Simply by knowing someone's Lovense username, hackers can reportedly leverage the zero-day flaw to get at users' email addresses and potentially more private information too (via Bleeping Computer). Worse still, it turns out that simply by knowing a user's email address, hackers can then also hijack their Lovense account.
The vulnerability was believed to have been first reported to the company back in March, with security researcher BobDaHacker sharing a public blog post in June that breaks down the technical ins and outs of the vulnerability. In Bob's own words, "It all started when I was using the Lovense app and muted someone. That's it. Just muted them. But then I saw the API response and was like... wait, is that an email address? Why is that there?"
While it's 'haha very funny' that not even your sex toy with app integration is safe from data breaches, it remains hilarious only up until a sufficiently motivated bad actor follows the breadcrumb trail of user details in the Lovense app to somewhere that hits uncomfortably close to home. As amusing as the thought of a rogue vibrator is, these two vulnerabilities present serious doxing concerns for both regular users and cam performers alike. Unfortunately, this story gets worse.
By Bob's own admission, it turns out Lovense has been aware of the account takeover issue since at least 2023, when it was first flagged by software engineer Krissy. Lovense has repeatedly claimed to have fixed the issue since then. However, testing by Bob and fellow security researchers Eva and Rebane discovered these fixes left much to be desired as potentially account exposing gtokens could still be generated as of July 28, 2025.
So, why is the platform dragging their feet over such a major security flaw?

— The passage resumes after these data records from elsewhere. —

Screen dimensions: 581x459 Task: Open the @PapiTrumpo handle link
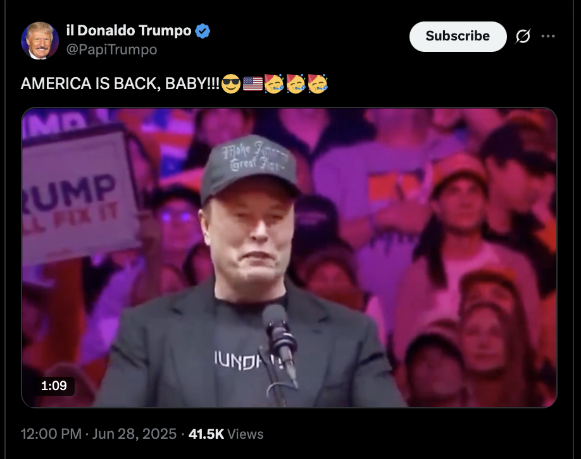111,49
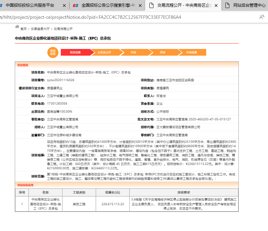Viewport: 268px width, 231px height.
Task: Close the 交易流程公开 tab
Action: click(x=215, y=5)
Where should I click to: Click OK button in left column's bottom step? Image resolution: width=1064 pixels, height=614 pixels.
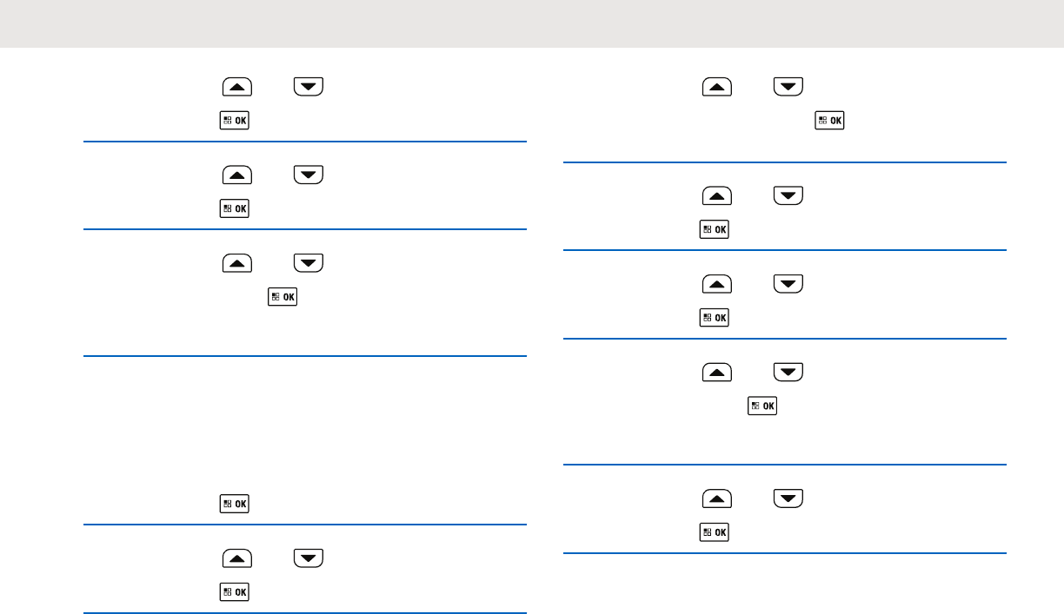click(x=235, y=592)
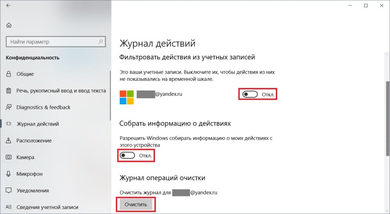Click the sidebar scrollbar handle
This screenshot has height=214, width=390.
coord(110,96)
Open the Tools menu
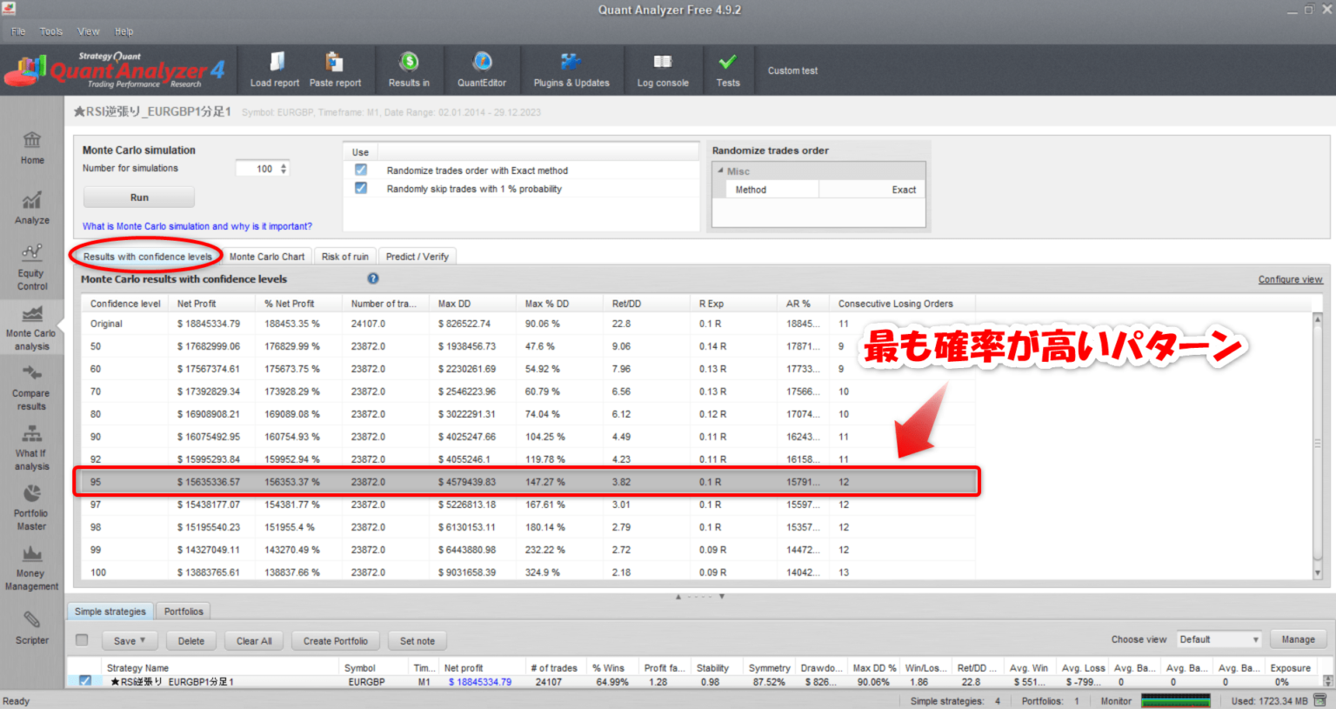Screen dimensions: 1336x709 tap(50, 30)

Lovense apparently told Bob over email that "resolving the root cause involves deeper architectural work" that "would disrupt support for legacy versions." To recap, this is regarding a security flaw the company has been aware of in some form for nearly two years already.
Bob advises Lovense users to either only use throwaway email addresses, or to otherwise have a long hard "think about if you trust a company that takes 4+ months to half-fix critical bugs."